• [AIM OF THE EXERCISE] Tally the lines below that contain the word "agent", and give only that number.

• [Data excerpts]
====

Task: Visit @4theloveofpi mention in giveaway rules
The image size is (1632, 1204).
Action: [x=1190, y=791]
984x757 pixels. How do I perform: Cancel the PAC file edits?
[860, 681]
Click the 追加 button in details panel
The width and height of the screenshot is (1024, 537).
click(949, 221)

====

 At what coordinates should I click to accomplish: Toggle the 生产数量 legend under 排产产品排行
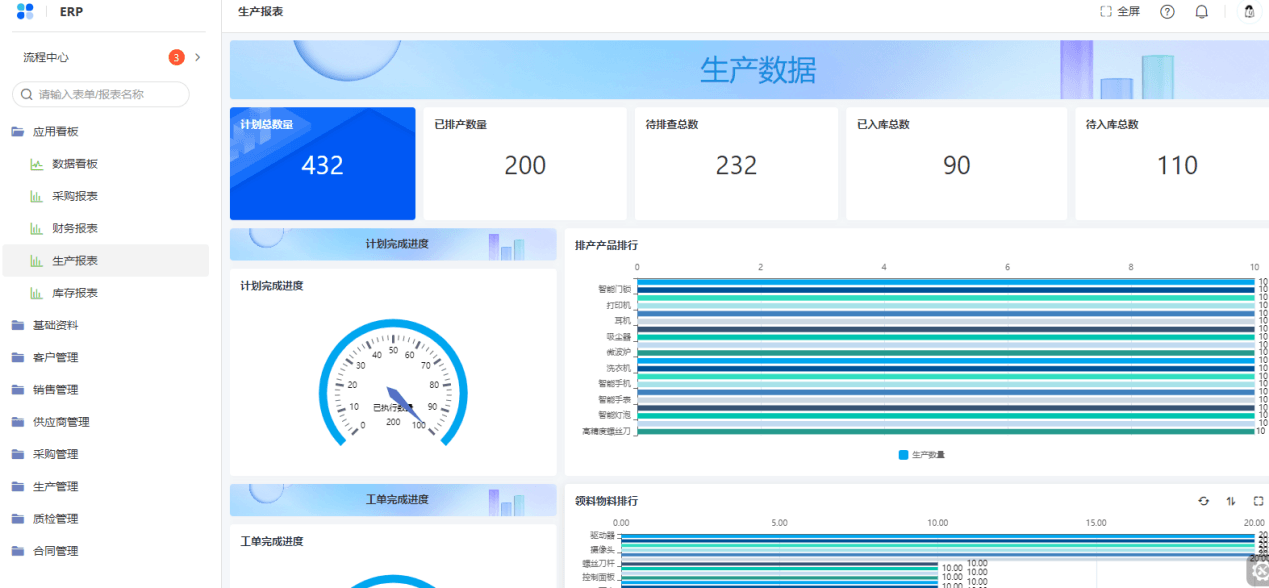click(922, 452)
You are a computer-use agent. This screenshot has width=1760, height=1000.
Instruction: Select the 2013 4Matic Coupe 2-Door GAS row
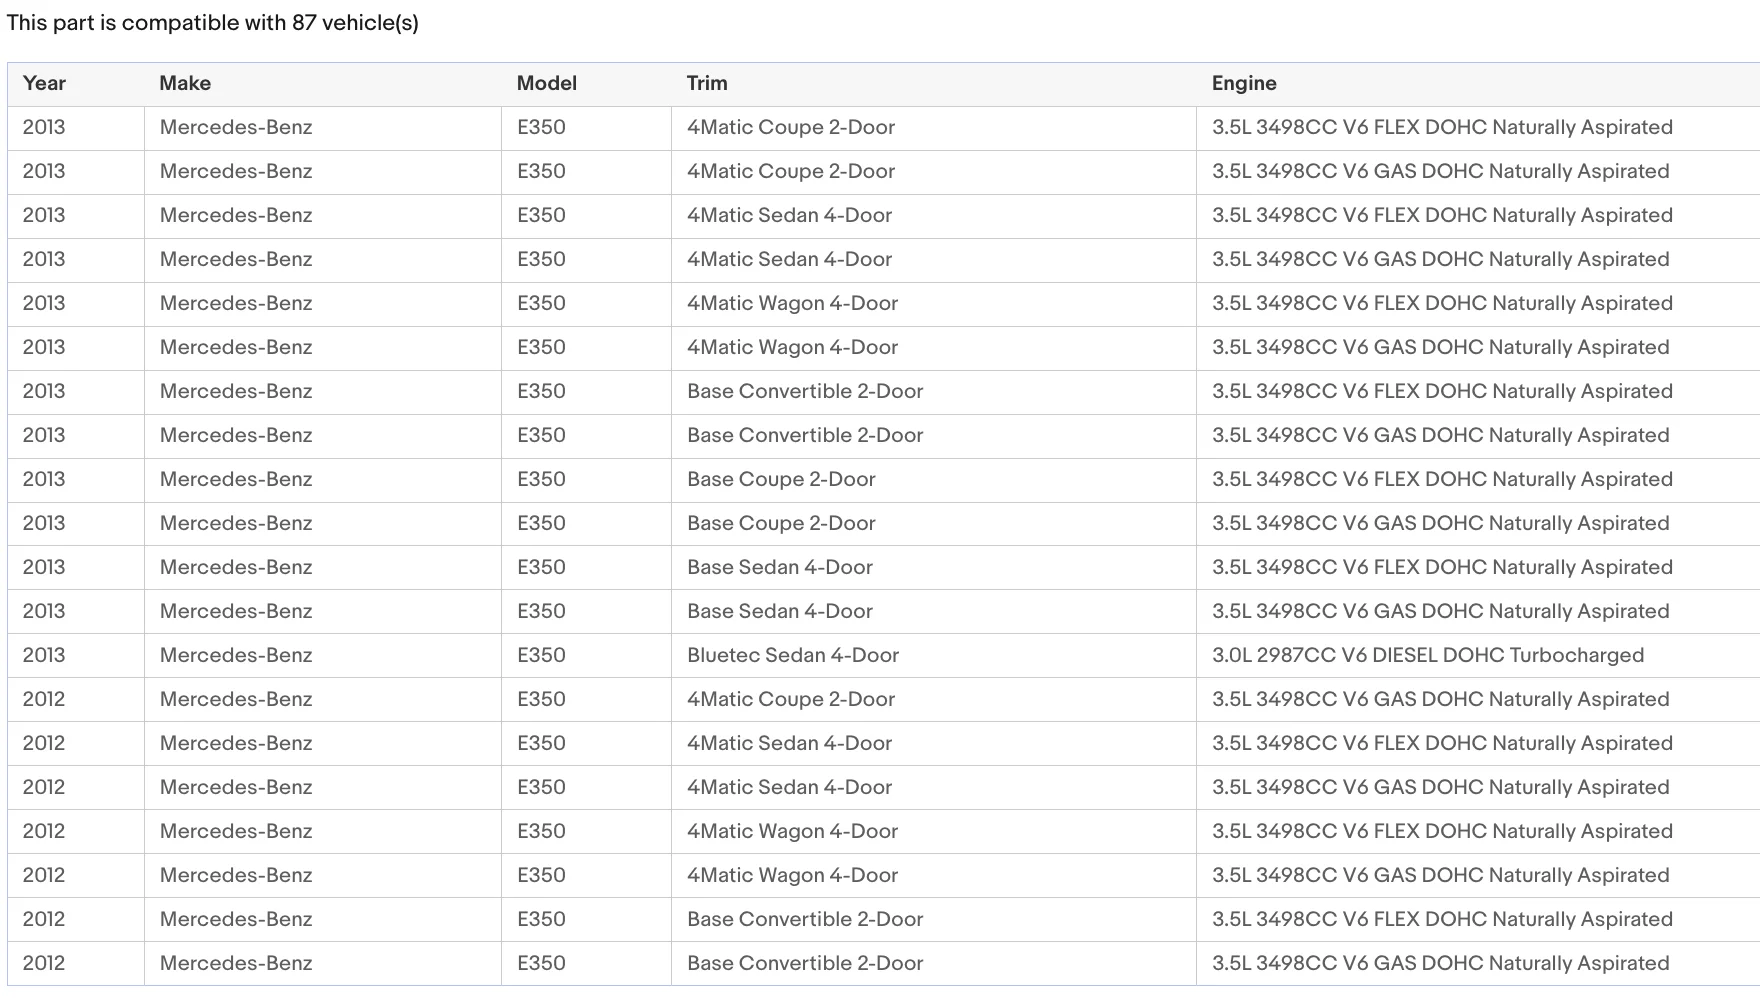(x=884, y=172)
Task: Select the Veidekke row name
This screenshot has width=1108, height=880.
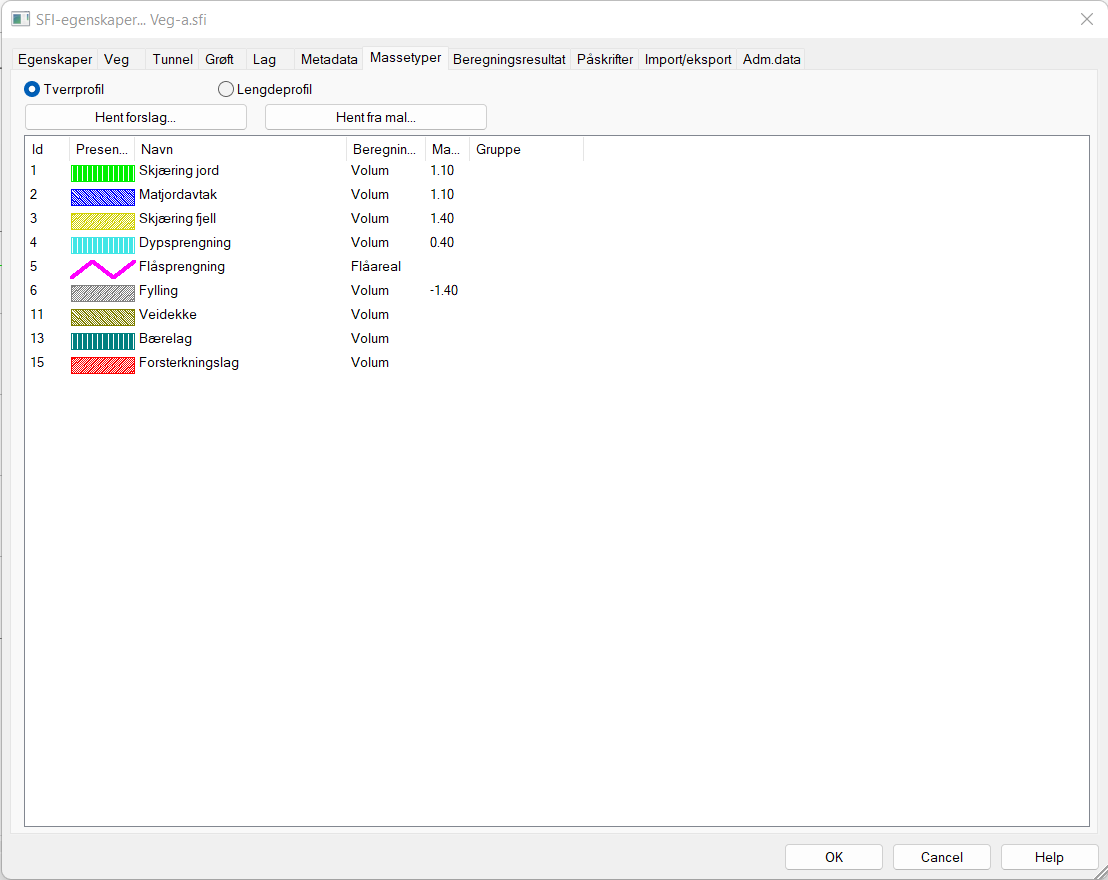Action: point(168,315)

====

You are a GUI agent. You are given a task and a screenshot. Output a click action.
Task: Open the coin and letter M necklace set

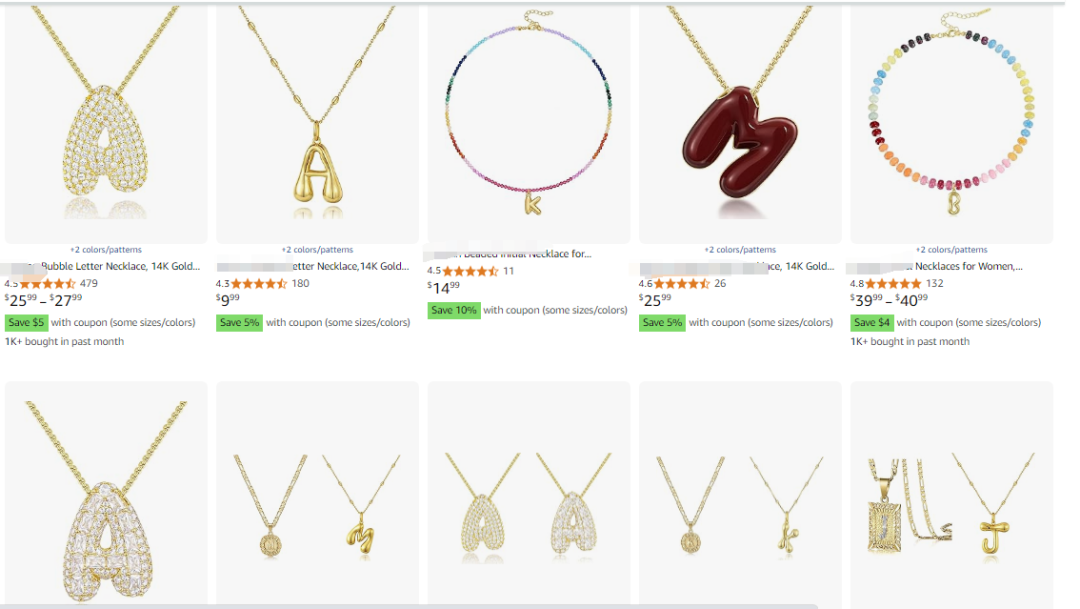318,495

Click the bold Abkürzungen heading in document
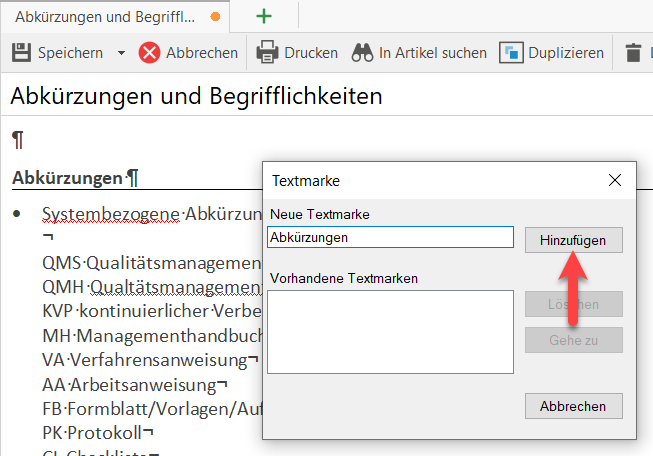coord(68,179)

====

• [WRITTEN SOLUTION] 2